In practice, teams building this kind of monitoring are pulling SCADA history into pandas, training and validating loading classifiers with scikit-learn, and scoring new SCADA reads against that model on a recurring basis — daily at minimum, ideally against every new polling interval. Field-data platforms like Corva are increasingly where that real-time SCADA stream already lives, which makes them a natural place to wire in a loading-risk score rather than building a separate data pipe from scratch. None of this replaces the physics — a flagged well still gets evaluated the way it always has, including with a Turner-style check as a sanity reference — but it changes when that evaluation happens, from “whenever someone next looks” to “the moment the trend says to.”
What a Gas Well Dying Actually Costs
It’s worth being precise about what’s at stake, because “liquid loading” can sound like a minor operational nuisance until you’ve watched a well go through it. A well that loads up doesn’t just produce a little less gas — it enters the feedback loop described above, where reduced velocity causes more loading, which causes less velocity, until the well is intermittent (flowing in surges, then dying, then unloading and flowing again) or fully dead. Every day in that state is deliverability that is gone, not deferred — gas that a healthy well would have produced and that a dead one simply didn’t. Getting the well back typically means a deliquification intervention: a plunger lift system sized and installed for the well’s specific rate and depth, a velocity string run to shrink tubing diameter and restore critical velocity at lower rates, or, in worse cases, a full workover. Each of those is a planned, budgeted event when it’s caught early — and a more expensive, more urgent one when the well has already died and sat dead waiting for a crew.

That’s the real case for treating this as a monitoring problem rather than a periodic-checklist problem. The cost driver isn’t the Turner calculation itself — it’s the gap between when loading actually begins and when someone happens to notice.
Where This Fits in a Broader Flow Assurance Stack
Liquid loading prediction doesn’t sit in isolation. It’s one signal among several that a well is drifting out of stable, efficient operation, alongside things like casing heading in gas-lifted wells — if you’re seeing cyclic instability on a gas-lift well rather than a naturally flowing one, AI Gas Lift Instability Detection: Stop Casing Heading covers the related but distinct diagnostic pattern. The point of building liquid loading machine learning into a monitoring stack isn’t to replace engineering judgment — Turner, Li-Turner, and the rest remain useful physical sanity checks, and nobody is deciding to mobilize a plunger crew purely because a classifier crossed a threshold. It’s to make sure that judgment gets applied while there’s still time to choose the response, instead of after the well has already made the choice by going intermittent or dying outright.

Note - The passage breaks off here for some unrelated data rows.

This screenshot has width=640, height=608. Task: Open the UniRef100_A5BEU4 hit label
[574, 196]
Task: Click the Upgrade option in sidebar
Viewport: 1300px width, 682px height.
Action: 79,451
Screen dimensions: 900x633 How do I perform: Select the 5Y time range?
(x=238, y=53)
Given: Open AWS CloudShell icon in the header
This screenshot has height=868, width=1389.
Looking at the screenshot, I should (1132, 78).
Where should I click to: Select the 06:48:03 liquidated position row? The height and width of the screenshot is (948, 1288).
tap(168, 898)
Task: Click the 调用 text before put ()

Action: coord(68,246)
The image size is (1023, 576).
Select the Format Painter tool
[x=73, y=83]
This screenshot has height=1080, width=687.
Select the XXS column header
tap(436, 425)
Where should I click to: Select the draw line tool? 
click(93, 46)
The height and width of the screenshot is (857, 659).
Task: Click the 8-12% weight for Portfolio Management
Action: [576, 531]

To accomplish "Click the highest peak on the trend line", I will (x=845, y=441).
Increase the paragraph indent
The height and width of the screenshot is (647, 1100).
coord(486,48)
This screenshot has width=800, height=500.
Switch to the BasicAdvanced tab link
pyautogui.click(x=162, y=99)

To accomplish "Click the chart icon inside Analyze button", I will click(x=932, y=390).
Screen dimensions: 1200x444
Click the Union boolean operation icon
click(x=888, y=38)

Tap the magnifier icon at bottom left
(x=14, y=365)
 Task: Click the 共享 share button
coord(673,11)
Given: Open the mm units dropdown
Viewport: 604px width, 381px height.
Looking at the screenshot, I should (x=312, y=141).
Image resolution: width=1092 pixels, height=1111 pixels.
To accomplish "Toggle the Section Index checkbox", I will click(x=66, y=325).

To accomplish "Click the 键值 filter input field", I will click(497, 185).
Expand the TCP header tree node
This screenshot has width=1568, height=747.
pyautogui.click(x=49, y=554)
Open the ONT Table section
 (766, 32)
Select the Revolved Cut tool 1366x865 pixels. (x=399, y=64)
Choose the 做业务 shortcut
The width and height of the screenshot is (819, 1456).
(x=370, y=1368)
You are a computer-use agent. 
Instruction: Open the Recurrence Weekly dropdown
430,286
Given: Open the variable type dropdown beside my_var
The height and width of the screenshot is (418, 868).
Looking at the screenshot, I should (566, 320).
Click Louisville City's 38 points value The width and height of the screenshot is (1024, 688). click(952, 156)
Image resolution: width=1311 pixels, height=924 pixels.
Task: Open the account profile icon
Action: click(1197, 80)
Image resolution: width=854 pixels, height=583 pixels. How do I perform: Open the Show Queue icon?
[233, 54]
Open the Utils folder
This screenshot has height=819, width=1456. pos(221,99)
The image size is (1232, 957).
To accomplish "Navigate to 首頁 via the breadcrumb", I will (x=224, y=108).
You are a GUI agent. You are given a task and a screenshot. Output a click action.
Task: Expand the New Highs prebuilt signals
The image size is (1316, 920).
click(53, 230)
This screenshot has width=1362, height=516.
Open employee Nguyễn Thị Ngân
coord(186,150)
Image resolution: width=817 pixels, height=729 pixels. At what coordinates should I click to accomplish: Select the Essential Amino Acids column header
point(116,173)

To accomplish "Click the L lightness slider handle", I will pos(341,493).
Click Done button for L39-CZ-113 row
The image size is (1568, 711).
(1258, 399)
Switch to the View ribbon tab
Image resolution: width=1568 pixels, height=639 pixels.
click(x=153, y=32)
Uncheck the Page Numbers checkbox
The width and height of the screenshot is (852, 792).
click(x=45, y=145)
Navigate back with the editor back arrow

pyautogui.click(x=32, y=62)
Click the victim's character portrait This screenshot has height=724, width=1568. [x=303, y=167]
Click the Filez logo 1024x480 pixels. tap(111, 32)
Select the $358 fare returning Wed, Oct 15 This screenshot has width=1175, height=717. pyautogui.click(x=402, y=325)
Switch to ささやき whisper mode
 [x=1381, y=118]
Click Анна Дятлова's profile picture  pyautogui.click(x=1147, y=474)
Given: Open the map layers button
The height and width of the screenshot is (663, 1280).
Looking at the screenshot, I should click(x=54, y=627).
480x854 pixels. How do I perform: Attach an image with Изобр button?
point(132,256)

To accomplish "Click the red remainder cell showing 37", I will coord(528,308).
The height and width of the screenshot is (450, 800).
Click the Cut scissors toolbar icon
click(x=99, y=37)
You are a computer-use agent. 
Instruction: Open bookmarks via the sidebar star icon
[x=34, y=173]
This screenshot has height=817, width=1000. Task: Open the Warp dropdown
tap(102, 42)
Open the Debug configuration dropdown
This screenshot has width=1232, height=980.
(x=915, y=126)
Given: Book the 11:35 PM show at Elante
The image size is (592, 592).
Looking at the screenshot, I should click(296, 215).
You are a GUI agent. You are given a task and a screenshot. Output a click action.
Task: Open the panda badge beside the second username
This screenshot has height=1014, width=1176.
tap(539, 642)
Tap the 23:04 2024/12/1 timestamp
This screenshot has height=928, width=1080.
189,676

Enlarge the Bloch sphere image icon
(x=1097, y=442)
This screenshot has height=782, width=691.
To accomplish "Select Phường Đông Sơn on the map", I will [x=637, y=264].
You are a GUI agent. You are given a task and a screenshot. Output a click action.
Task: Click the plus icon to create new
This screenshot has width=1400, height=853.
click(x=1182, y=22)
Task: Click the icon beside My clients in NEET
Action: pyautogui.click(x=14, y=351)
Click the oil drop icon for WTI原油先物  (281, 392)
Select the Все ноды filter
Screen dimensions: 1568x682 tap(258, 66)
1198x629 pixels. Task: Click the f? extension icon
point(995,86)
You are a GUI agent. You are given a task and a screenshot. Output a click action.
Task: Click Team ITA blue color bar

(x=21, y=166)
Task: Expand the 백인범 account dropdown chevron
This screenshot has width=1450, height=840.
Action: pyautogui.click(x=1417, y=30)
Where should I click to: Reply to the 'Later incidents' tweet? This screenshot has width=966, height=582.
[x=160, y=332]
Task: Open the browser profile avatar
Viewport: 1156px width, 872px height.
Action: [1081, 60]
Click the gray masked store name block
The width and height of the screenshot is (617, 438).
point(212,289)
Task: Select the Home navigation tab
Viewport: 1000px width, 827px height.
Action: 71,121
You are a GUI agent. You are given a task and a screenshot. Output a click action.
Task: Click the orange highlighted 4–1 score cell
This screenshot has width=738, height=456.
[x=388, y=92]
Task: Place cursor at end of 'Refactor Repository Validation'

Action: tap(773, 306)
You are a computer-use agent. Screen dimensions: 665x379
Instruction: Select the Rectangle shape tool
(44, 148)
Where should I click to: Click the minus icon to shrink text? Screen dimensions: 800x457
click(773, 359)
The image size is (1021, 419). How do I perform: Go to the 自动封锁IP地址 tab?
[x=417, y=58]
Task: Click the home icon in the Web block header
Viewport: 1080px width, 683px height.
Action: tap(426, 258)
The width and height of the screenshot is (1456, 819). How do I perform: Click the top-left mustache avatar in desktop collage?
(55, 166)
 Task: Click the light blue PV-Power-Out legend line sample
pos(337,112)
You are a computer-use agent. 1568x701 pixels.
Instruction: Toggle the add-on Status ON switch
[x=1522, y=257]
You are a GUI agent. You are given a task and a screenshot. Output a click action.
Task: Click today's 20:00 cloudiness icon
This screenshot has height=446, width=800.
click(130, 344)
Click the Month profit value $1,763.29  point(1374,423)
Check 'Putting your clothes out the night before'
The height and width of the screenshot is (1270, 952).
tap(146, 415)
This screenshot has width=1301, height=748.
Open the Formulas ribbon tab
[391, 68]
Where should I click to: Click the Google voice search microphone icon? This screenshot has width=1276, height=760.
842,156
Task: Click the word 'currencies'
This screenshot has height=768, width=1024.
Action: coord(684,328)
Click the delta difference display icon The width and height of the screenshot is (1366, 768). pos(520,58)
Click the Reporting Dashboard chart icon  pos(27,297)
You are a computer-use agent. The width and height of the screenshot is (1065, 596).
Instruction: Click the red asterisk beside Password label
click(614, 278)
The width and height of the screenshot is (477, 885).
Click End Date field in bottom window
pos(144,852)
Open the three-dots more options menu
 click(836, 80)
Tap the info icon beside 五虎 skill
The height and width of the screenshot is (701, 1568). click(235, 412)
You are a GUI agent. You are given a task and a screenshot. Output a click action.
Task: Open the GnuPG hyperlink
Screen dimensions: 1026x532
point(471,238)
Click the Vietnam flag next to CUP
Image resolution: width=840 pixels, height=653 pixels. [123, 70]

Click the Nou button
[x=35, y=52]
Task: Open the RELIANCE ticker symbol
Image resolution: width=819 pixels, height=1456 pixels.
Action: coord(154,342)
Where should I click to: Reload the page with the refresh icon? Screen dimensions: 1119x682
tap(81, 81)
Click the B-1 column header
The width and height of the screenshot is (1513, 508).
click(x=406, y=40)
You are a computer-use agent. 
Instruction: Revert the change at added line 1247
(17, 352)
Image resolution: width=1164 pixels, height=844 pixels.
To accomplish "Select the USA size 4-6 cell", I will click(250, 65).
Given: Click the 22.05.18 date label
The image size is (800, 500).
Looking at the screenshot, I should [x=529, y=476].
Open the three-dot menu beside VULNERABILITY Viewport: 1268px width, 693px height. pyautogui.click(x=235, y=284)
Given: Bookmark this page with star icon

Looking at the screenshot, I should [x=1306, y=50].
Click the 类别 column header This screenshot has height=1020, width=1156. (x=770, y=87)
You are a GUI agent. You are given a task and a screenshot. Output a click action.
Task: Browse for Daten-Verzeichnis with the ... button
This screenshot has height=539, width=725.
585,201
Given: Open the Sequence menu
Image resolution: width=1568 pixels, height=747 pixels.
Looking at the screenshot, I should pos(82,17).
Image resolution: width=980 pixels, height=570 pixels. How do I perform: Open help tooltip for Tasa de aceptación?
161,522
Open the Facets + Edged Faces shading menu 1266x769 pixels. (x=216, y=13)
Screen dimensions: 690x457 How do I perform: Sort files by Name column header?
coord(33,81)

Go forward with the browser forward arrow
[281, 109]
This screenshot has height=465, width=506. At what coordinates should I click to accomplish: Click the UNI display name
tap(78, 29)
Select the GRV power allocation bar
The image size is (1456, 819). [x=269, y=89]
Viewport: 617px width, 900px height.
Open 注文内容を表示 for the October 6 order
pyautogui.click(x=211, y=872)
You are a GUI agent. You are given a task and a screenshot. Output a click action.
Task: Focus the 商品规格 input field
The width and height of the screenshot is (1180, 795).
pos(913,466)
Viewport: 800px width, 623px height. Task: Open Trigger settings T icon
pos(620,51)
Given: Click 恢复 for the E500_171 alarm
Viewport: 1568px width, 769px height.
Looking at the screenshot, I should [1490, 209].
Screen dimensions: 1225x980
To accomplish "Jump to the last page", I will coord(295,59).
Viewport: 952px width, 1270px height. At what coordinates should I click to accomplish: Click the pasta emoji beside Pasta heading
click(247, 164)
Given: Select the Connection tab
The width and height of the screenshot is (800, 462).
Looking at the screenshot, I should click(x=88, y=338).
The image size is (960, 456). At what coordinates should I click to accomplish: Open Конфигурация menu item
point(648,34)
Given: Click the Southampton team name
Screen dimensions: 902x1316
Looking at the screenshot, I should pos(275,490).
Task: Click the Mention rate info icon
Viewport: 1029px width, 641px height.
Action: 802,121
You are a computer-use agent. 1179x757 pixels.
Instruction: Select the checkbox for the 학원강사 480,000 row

The wells worth watching this way are the ones already showing early decline signatures: mature gas wells past peak rate, wells with a history of marginal critical velocity, or wells on fields where deliquification interventions are a recurring, budgeted line item rather than a rare event. For those wells, the question isn’t whether Turner’s model is wrong. It’s whether checking it once a week is still good enough — and for a well whose pressure trend is already telling a different story between checks, the research increasingly says it isn’t.